Je remercie chaudement mon dévoué mari, incroyable partenaire, soutien et conseiller dans l’élaboration du projet Speculum. J’embrasse également ma mère, toute première lectrice bienveillante et confiante. Je n’oublie pas mon précieux compagnon de route, l’écrivain Jean-Baptiste Messier, son aide inestimable au cours de mon cheminement dans l’aventure et ses heures passées à corriger mon texte. Je salue aussi la confiance de l’ensemble des personnes qui ont participé à la campagne de financement participative organisée sur la plateforme Ulule, grâce auxquelles la saga s’est consolidée. J’y inclus évidemment les membres de ma famille et les amis dont l’optimisme ou la générosité ont dépassé mes attentes.

Merci à vous…

Laura N. Lhand

Sommaire

Chapitre 1 : ROYAUME DU SUD

Chapitre 2 : ROYAUME DU NORD

Chapitre 3 : ROYAUME DU SUD

Chapitre 4 : ROYAUME DU NORD

Chapitre 5 : ROYAUME DU SUD

Retrouvez la suite dans le Livre 3 de Speculum

Annexes

Speculum

Nord

Sud

Les Personnages

Royaume du Nord

Royaume du Sud

Note sur les esclaves

Exemple d’attribution d’un numéro : 11860505VEB18

Dessins conceptuels

Dans la même collection

Catégories

1

ROYAUME DU SUD

an 1216

Félina retire de sa bouche le phallus de son serf dans un bruit de succion, essuie le bord de ses lèvres fines, avale impassiblement la mixture blanche récoltée.
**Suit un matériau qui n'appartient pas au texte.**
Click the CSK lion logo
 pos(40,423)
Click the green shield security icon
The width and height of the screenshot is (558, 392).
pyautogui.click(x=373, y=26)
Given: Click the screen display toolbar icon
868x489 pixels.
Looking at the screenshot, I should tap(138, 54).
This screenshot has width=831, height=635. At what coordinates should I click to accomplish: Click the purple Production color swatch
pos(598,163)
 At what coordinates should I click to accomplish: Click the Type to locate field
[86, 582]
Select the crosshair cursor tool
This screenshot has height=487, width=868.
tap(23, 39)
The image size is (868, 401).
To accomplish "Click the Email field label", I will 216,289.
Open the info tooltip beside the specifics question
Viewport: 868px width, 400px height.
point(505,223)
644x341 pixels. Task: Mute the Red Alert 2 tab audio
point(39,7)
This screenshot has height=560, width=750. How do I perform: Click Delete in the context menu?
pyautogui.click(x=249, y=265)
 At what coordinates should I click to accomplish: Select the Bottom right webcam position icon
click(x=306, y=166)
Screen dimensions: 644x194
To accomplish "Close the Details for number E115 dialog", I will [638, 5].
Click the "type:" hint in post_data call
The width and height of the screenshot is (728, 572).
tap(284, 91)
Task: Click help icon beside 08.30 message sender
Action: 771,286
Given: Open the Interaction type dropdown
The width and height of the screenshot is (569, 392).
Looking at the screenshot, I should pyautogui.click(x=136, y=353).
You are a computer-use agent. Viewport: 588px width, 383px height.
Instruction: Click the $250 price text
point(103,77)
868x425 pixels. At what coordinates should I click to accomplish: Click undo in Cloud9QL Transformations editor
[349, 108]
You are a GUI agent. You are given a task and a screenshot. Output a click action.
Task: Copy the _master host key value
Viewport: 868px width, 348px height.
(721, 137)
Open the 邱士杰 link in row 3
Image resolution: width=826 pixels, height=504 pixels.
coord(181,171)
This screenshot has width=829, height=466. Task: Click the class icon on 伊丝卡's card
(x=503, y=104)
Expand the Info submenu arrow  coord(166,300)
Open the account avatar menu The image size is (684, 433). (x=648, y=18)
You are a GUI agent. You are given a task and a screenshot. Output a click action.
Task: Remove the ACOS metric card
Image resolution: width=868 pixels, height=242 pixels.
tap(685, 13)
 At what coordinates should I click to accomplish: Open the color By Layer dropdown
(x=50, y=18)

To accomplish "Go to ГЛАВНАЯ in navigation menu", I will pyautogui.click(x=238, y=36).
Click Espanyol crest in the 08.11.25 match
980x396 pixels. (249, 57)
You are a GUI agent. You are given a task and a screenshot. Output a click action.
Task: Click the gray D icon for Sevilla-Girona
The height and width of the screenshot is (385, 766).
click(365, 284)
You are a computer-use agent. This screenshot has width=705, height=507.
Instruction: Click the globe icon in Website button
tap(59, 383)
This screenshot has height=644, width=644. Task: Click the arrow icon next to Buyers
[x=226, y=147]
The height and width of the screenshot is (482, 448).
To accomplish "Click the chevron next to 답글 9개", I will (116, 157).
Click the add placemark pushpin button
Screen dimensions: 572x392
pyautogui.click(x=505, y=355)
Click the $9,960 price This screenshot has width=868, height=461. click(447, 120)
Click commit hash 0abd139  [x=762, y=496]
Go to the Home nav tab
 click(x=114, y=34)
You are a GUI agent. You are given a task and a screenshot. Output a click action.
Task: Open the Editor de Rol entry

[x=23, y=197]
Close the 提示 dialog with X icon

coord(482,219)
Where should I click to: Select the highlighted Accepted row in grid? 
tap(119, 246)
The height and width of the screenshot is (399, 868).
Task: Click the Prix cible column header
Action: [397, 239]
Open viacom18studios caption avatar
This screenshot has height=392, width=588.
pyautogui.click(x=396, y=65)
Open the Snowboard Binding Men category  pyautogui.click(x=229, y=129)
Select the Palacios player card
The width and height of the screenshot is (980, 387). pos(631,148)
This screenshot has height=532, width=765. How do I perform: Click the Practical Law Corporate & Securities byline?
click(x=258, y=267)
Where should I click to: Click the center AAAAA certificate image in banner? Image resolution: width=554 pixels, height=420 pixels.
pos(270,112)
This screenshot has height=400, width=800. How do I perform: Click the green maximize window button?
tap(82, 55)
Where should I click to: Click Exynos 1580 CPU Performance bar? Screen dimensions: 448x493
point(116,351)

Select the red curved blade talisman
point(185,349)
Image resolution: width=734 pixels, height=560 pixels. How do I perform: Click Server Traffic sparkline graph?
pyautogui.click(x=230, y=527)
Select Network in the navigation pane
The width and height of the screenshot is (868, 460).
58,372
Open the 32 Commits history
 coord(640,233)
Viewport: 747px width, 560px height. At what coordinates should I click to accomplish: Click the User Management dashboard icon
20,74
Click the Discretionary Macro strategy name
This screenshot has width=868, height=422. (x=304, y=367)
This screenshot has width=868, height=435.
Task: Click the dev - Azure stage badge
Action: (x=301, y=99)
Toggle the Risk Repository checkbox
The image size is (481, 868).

Attaché en croix par les poignets et les chevilles sur l’un des murs de sa demeure ajourée, son subordonné est élevé à une hauteur optimale pour lui permettre de boire quotidiennement son breuvage laiteux sans avoir besoin de contorsionner son long cou. Rassasiée, elle le regarde.

Âgé d’une quarantaine d’années, mon prisonnier rachitique et sale présente des marques rouges sur le corps. Vestiges de plaies ayant renoncé à cicatriser, ces rougeurs, que je trouve extrêmement excitantes, cerclent particulièrement les extrémités de ses membres trop souvent ligotés. Disposé près de lui, un seau régulièrement vidé et nettoyé par mes subalternes D permet de récolter ses déjections lorsqu’il est suspendu pour un temps indéterminé en fonction de mes désirs, mon humeur, ma fantaisie. Comme l’indiquent les résidus alimentaires collés dans son écuelle encore déposée à ses pieds, son alimentation se résume à une mixture constituée de gras de porc, mêlée à des légumes broyés que ses quelques dents restantes n’ont pas à mâcher. Il m’est impensable de le voir mourir de faim. Sa nudité illustre les empreintes de mauvaises conditions de vie, mais je protège une partie précieuse de son anatomie. Ponctuellement rasé et lavé par ses semblables assignés à la tâche, son sexe préserve effectivement une forme digne et un goût constant, sans porter une quelconque marque de maltraitance. Ses testicules flétris, usés par la vie, ne m’ont jamais fait renoncer à sa semence d’une qualité irréprochable, depuis le jour où, classé originairement dans la catégorie des servants de l’amour, il a croisé ma route.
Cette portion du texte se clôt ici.